How to Buy Mutual Funds in India?
Mutual funds can be brought through online and offline mediums. However, before investing in any MF, you have to register yourself as a client by filling up SEBI’s Know Your Customer (KYC) questionnaire. You can complete the whole KYC procedure online with any five SEBI-registered KYC Registration Agencies (KRA). Here’s the checklist for KYC completion.
- Valid proof of identity i.e., Pan card
- Valid proof of address i.e., Aadhar card, Voter’s identity card, etc
- Personalized cancelled cheque
- Passport-sized photograph
- Net banking enabled bank account
How to Buy Mutual Funds Online?
Once your KYC application is verified by SEBI, you can start purchasing MFs online. Here’s how it can be done.

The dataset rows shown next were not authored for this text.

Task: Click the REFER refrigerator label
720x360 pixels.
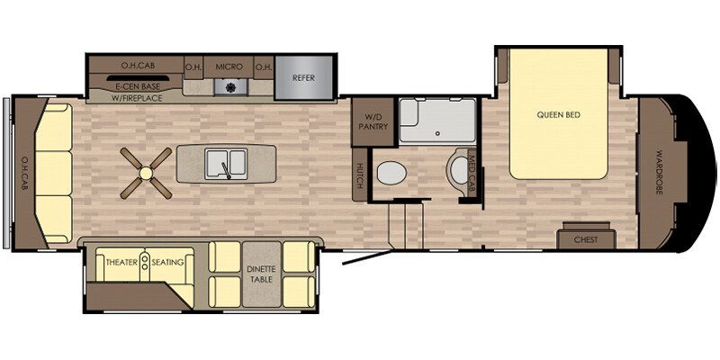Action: click(303, 78)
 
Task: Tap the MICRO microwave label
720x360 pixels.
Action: click(229, 67)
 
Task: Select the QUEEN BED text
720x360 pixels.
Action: click(558, 114)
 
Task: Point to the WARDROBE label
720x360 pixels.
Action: click(659, 172)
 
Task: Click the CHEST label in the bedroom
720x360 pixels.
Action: click(586, 239)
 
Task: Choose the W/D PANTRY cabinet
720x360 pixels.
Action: click(374, 122)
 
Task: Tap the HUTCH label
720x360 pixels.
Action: click(360, 176)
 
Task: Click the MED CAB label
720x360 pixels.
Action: click(471, 173)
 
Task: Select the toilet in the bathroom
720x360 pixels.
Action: click(392, 174)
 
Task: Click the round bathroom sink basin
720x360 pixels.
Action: click(459, 170)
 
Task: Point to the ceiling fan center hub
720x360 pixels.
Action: click(146, 173)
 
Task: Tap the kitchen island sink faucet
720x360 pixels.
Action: click(227, 170)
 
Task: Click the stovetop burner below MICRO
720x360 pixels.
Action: click(231, 86)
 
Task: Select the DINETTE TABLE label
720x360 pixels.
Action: click(262, 274)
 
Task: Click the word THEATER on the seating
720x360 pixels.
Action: click(122, 263)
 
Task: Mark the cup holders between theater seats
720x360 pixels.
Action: click(145, 263)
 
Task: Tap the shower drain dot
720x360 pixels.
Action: click(437, 132)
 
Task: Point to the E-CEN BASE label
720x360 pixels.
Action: click(134, 86)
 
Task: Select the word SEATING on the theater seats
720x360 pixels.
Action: click(168, 263)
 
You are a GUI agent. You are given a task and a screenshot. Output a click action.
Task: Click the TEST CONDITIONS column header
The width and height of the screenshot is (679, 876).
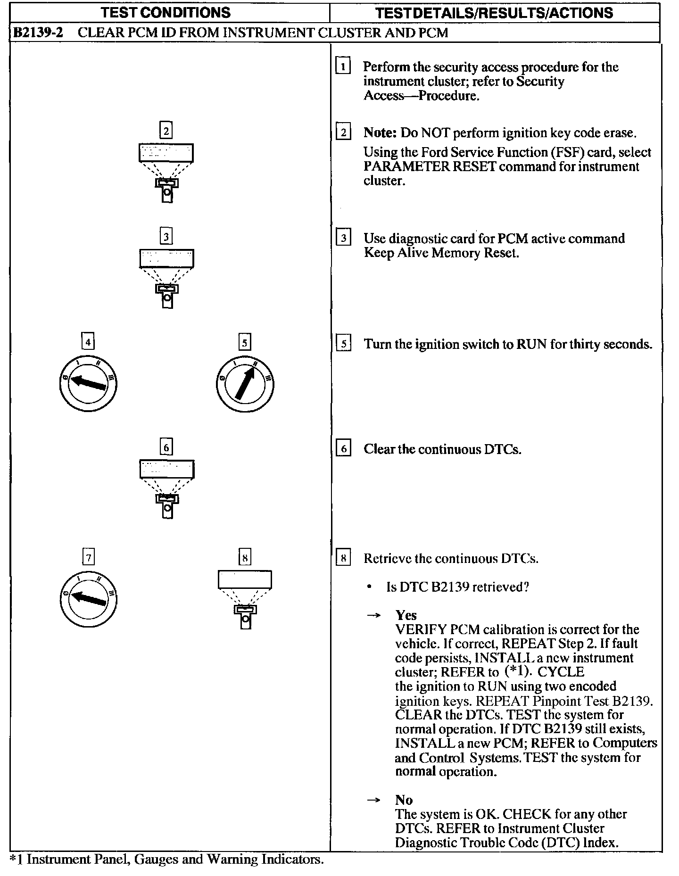pos(169,12)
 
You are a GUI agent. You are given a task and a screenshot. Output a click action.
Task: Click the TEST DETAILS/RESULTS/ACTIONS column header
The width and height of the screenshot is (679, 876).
pos(495,12)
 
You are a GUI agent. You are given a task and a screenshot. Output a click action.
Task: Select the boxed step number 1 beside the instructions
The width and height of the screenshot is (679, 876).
pos(343,66)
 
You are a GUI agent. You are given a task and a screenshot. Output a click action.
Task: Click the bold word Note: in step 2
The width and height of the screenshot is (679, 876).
pos(380,133)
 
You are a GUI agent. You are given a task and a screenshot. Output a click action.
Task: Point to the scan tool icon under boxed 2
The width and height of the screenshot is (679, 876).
pos(166,172)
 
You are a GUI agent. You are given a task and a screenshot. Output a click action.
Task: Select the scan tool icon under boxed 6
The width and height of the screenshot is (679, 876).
pos(166,488)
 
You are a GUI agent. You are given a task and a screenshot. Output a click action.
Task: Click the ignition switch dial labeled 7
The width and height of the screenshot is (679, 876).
pos(89,598)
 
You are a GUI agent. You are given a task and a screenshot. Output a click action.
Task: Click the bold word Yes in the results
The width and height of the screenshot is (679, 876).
pos(406,615)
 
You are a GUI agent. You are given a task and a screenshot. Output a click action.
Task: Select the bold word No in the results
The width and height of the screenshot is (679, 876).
pos(404,800)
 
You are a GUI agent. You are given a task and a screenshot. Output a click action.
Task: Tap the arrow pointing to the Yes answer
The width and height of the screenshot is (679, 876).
pos(374,616)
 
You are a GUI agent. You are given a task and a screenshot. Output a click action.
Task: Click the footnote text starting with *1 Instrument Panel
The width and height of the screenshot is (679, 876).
pos(167,859)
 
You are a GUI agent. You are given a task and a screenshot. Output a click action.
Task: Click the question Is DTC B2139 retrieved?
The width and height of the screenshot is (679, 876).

- Select a specific fund first and go to their website
- Create an account with the AMC of your selected fund
- Now choose your desired scheme and select the plan type as Direct. After selecting a Direct plan, you will get the Growth and Dividend option. Choose the option that matches with your financial goal
- Then, you will have to fill out some additional information like investment amount, investment type, nature of holding, investment adviser code, mode of payment and bank account details
- After submitting all this information, you’ll be redirected to the payment gateway page. Process the online payment successfully to complete your online MF purchase
How to Buy Mutual Funds Offline?
If you’re not so tech-savvy and wants investment to be made in traditional ways, you can choose the following offline modes for mutual fund investment.
- By Visiting AMC Office: If you want a direct scheme for yourself, you can visit the AMC office. There you’ll have to fill up the common application form along with submitting necessary documents. If you’re investing through SIP, submit your mandate form to enable AMC for auto-debit from your bank account.
- Through a Mutual Fund Advisor: If you need guidance in choosing the right fund for yourself, you can take the help of a mutual fund distributor. He or she will help you with documentation as well as selecting the best fund catering to your needs.
You can benefit from professional management of investment using mutual funds as investments. Select mutual funds as per your risk appetite and enjoy long-term growth in your wealth while you build your life.